17. The stance taken by the Department in relying upon the SCN for determining the tax dues at Rs. 1,34,66,456/- is contrary to its stand before the CESTAT, wherein it accepted the determination of tax dues at Rs. 1,11,35,419/-. The said stance by the Department creates an anomalous situation as it causes prejudice to the Petitioner who has, infact, succeeded in its appeal and the matter is pending in remand. The inconsistency of the stance of the Department is further evident from the fact that if the appeal had been pending when the Scheme was announced the Petitioner’s tax dues would have been admittedly, determined by the Respondent as per the order-in-original and not SCN. Therefore, the submissions of the Respondent cannot be accepted as the same will lead to an absurdity and make the scheme arbitrary.

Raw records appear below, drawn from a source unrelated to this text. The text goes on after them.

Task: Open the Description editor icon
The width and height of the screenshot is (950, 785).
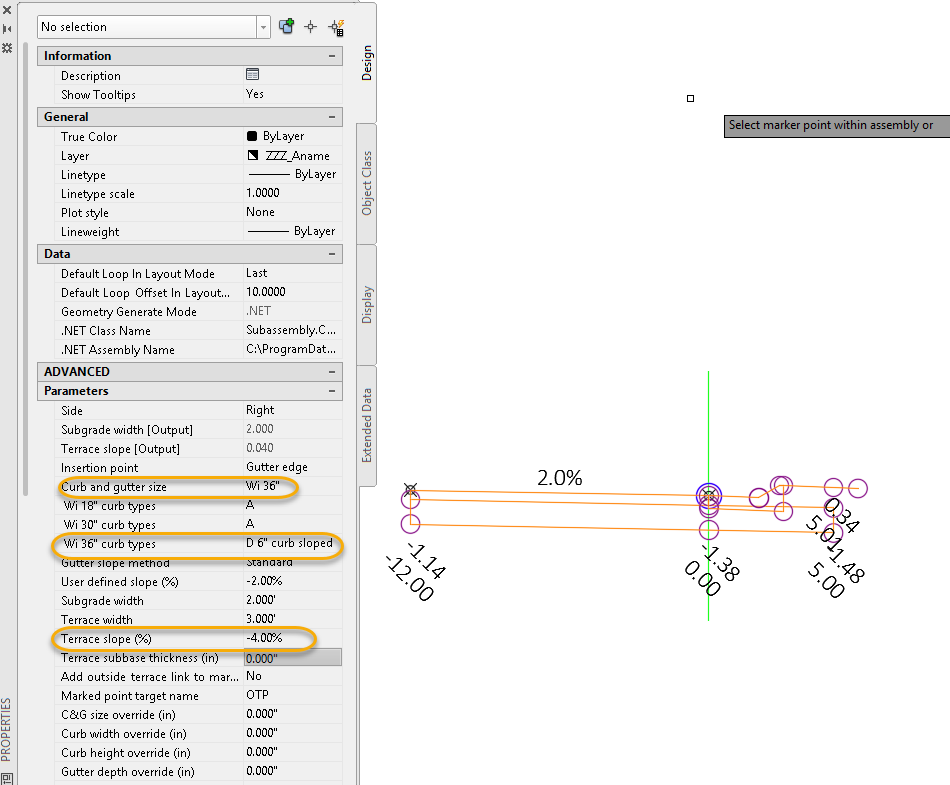Action: pyautogui.click(x=253, y=75)
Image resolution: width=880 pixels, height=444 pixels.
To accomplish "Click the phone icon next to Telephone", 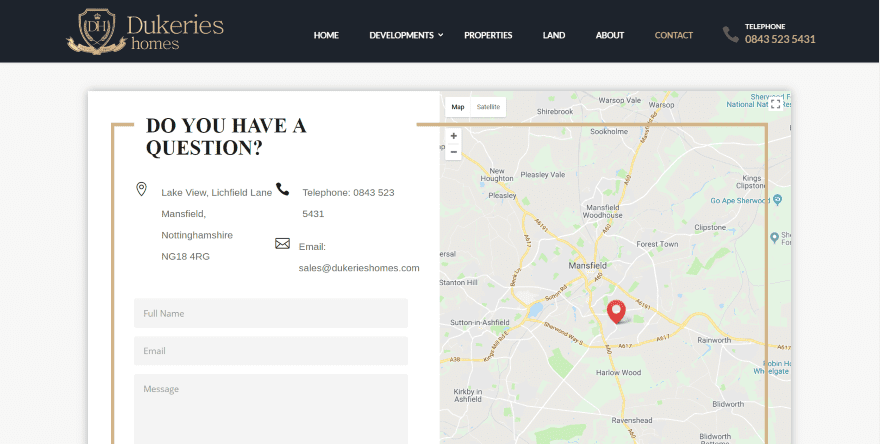I will pos(283,190).
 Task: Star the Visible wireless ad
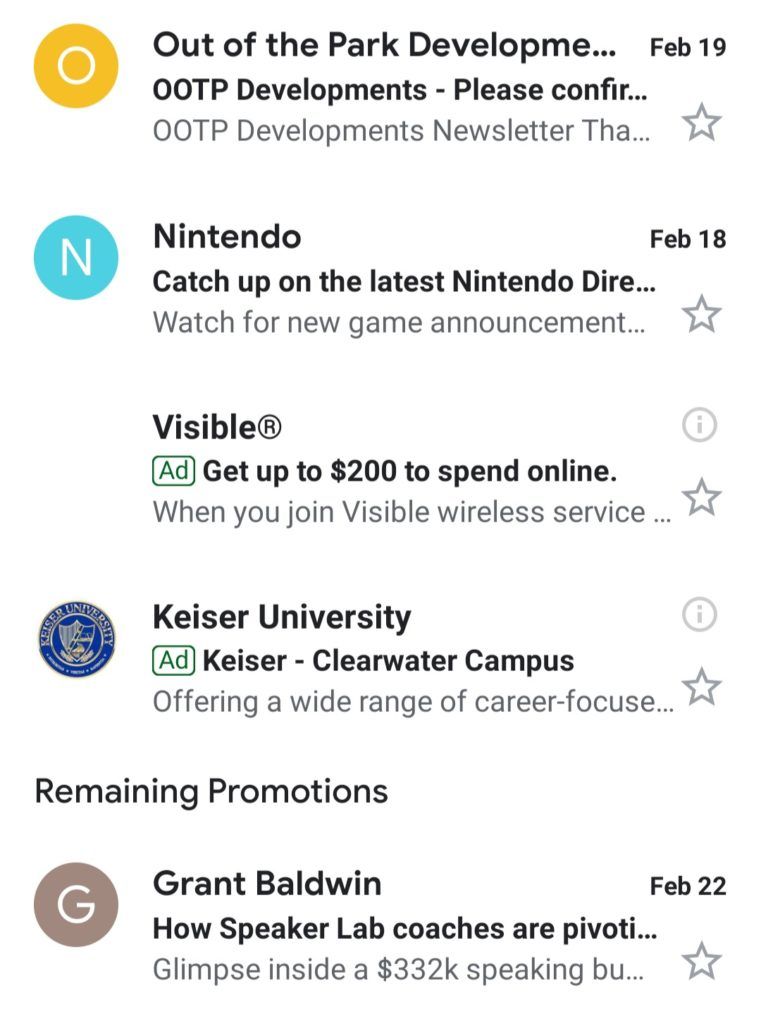[x=702, y=497]
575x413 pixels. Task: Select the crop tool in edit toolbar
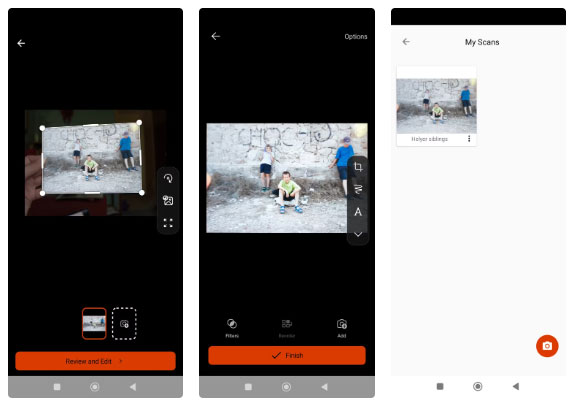358,167
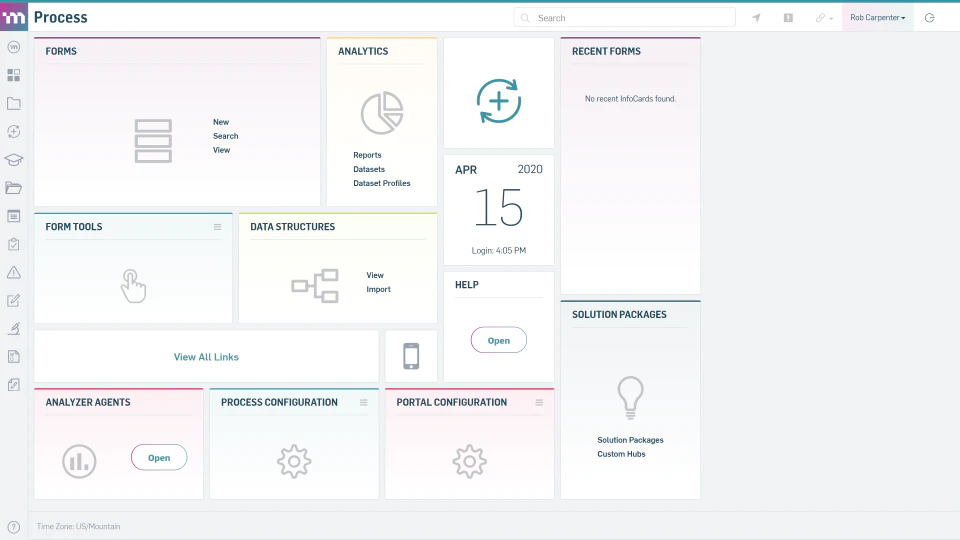Select Dataset Profiles under Analytics

(x=381, y=183)
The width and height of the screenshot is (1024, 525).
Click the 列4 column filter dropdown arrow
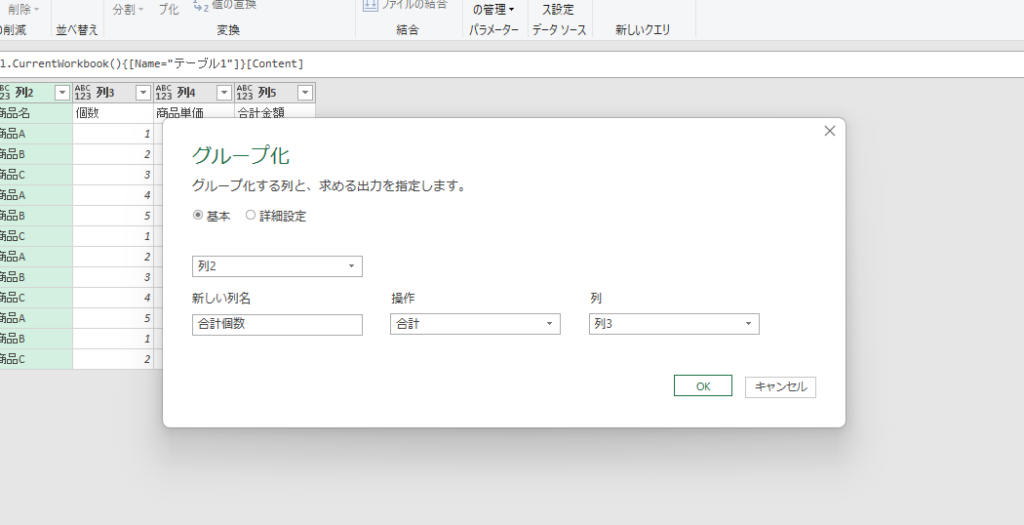(x=223, y=93)
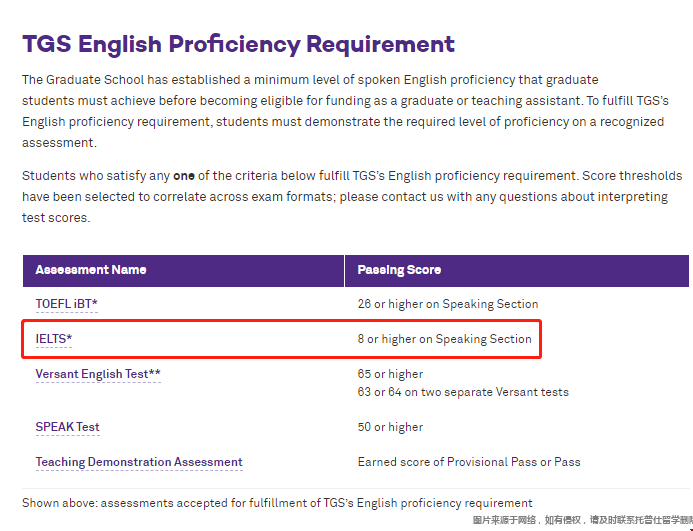Click the Versant "65 or higher" text

[x=390, y=374]
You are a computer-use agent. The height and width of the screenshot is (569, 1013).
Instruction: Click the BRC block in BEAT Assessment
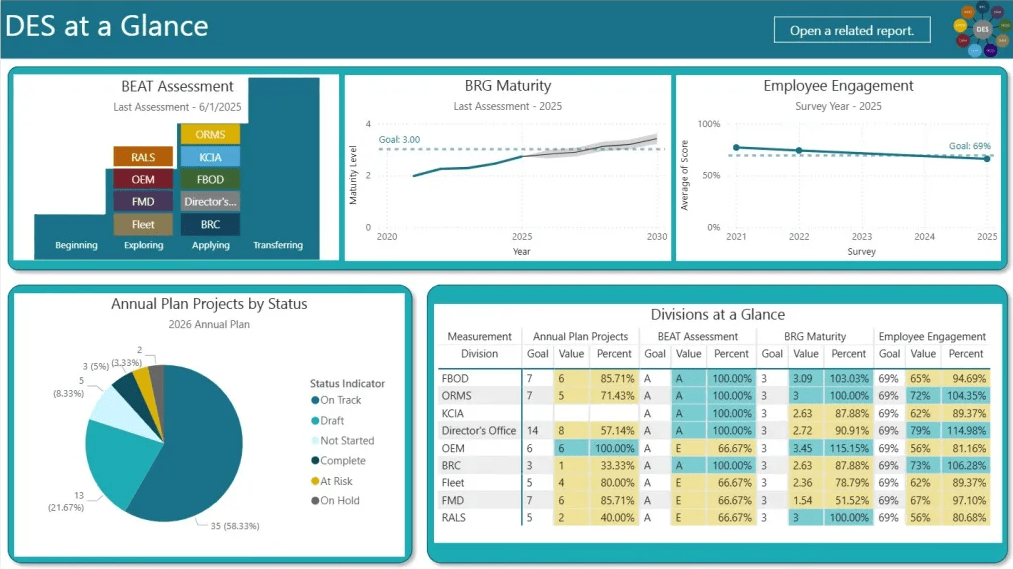click(x=210, y=225)
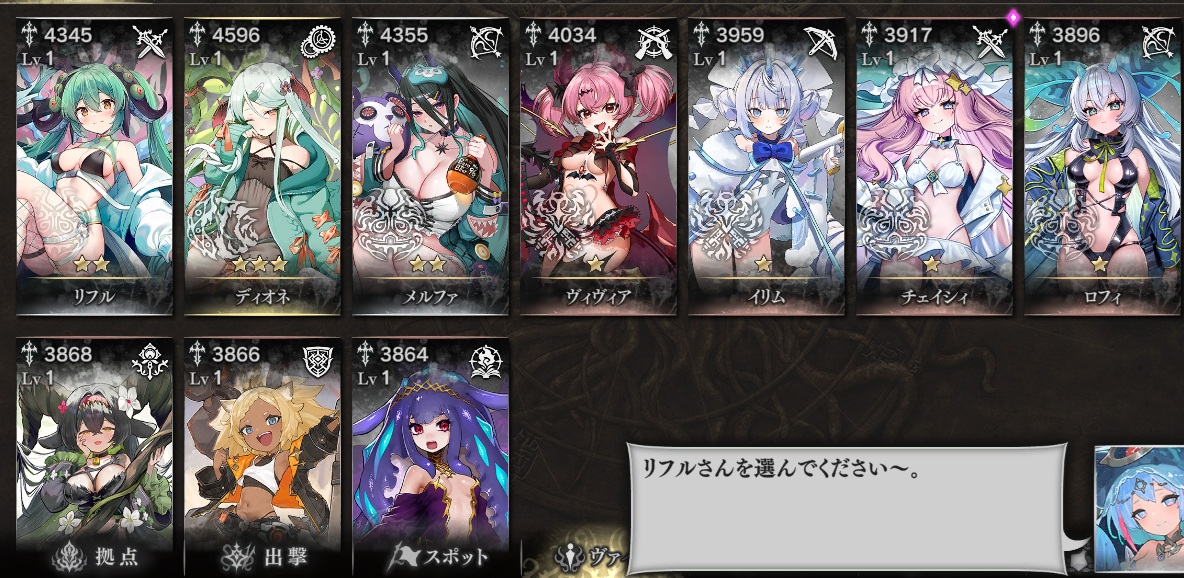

18. In this regard, it would also be relevant to refer to the judgment of this Court in Seventh Plane Networks Private Limited v. Union of India and Others, 2020 SCC OnLine Del 2446 wherein the Court has held that a liberal interpretation has to be given to the scheme as intent is to unload the baggage relating to legacy disputes under the Central Excise and Service Tax and to allow the businesses to make a fresh beginning.
19. Thus, in this view of the matter, since the Petitioner herein seeks to avail the benefits of the Scheme and is willing to pay the tax dues determined as per the demand raised in the order-in-original, he cannot be denied the said option and he cannot be put in a worse-off situation for having succeeded in his appeal.
20. In light of the above, we direct that the disputed tax dues in respect of the Petitioner would be the amount confirmed by the original authority in the first round of litigation of Rs. 1,11,35,419/-. The determination of tax by the Designated Committee in Form No. SVLDRS-3 is set aside.
21. This Court vide its order dated 17th February, 2020, had permitted the Petitioner to deposit the admitted amount of tax. Thus, the Respondent is directed to issue a fresh Form No. SVLDRS-3 to the Petitioner and determine the tax dues on the basis of Rs. 1,11,35,419/- under Section 127 of the Act and accompanying Rules.
22. Accordingly, the present writ petition along with the pending application is disposed of in the aforesaid terms.